Kebesu Festival is a fire festival held at Iwakura Hachiman Shrine in Kunimi-machi, Kunisaki City, Oita Pref. on October 14. The origin of the word “kebesu” is not clear; some say it comes from a phrase in a norito (Shinto prayer) referring to “a boy who kicks fire.” On the festival night, the “Kebesu,” who is wearing a grotesque mask, walks around the precinct, hitting the stick called “Samasuta” with a fan and dashes toward the holy bonfire. Then some men called “Toba” in white costume try to guard the fire and repeatedly fight with Kebesu for fire. Toba run after the spectators with burning fern in their hands. It is said that if the sparks fall on you, you will be good in health throughout the year. The festival is designated as a prefecture’s Intangible Folk Cultural Property. This is one of the few unique festivals in Japan.
Fire Festival held at Matsuzawayama Komyoin Temple in Marumori Town, Miyagi Prefecture, is a festival that brings the tradition of Shugendo to the present day. Marumori Town is located in the southernmost part of Miyagi Prefecture. The town is surrounded by the Abukuma mountains and blessed with bountiful nature. This quiet town boasts a lot of historical and cultural heritage.
The fire festival held at Komyoin Temple on April 29 every year is a Shugendo ritual, in which mountain practitioners and worshippers walk through the burning fire to purify their sins, evil deeds, diseases and bad luck. The ritual is said to have been introduced by the mountain practitioners in Mt. Chokai.
When the sun set in the evening, the Goma fire stage built at the center of the purified zone is set on fire and glowing flames blaze up into the night sky. The Goma fire is surrounded by mountain practitioners, who sit still and chant mantras.
When the fire burns down and ashes are flattened, the mountain practitioners start to walk on the burning ashes. After that, general worshippers walk on the ashes. As it is dangerous, they walk in complete seriousness.

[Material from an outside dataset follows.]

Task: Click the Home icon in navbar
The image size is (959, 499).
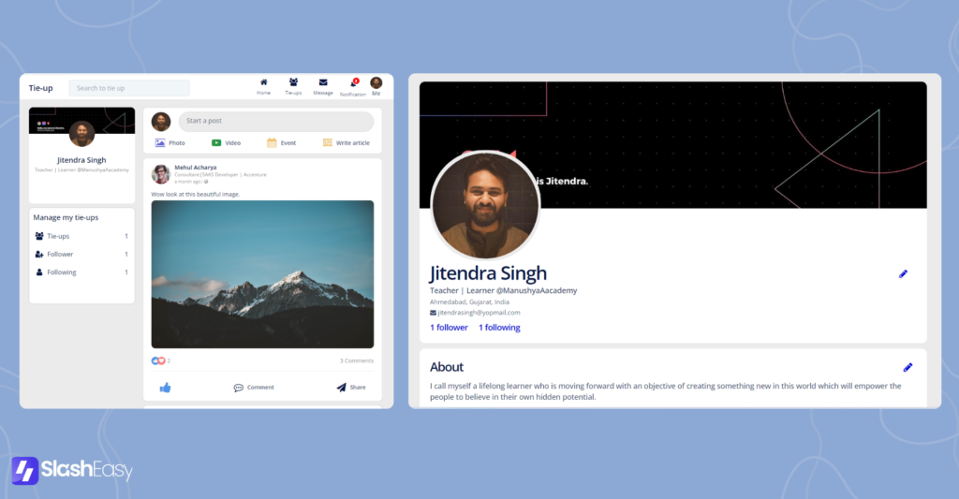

Shirahama Shrine, or Ikonahime no Mikoto Shrine, located in Shimoda City at the southernmost end of Izu Peninsula is the oldest shrine in the Izu area. The enshrined deities are Ikonahime no Mikoto and Mishima Daimyojin with the accompanying deities of Mime, Wakamiya and Tsurugi no Miko.
According to the legend, the shrine was founded 2400 years ago by Mishima Daimyojin himself. When he traveled on Kuroshio Current and landed on Izu Peninsula, he adopted an advice from his attendants, Mime, Wakamiya and Tsurugi no Miko, and decided to reside in Shirahama and got married to Ikonahime no Mikoto, the princess of Kamo Shrine.
At Hitachi Festival held at the end of October, the shrine priests set fire on the torches placed on the beach to let all the deities on Izu Seven Islands know of the start of the biggest event of the year. After offering a branch of a sacred tree to the gods, fireworks are shot up into the sky. When all the torches are going to burn out, big fireworks are displayed. On the next day, the precinct is bustled with visitors and stall venders. The dedications of the Shirahama Daiko drum performance and the Sanbaso Dance (an intangible cultural property of Shimoda City) are open to the public on this day.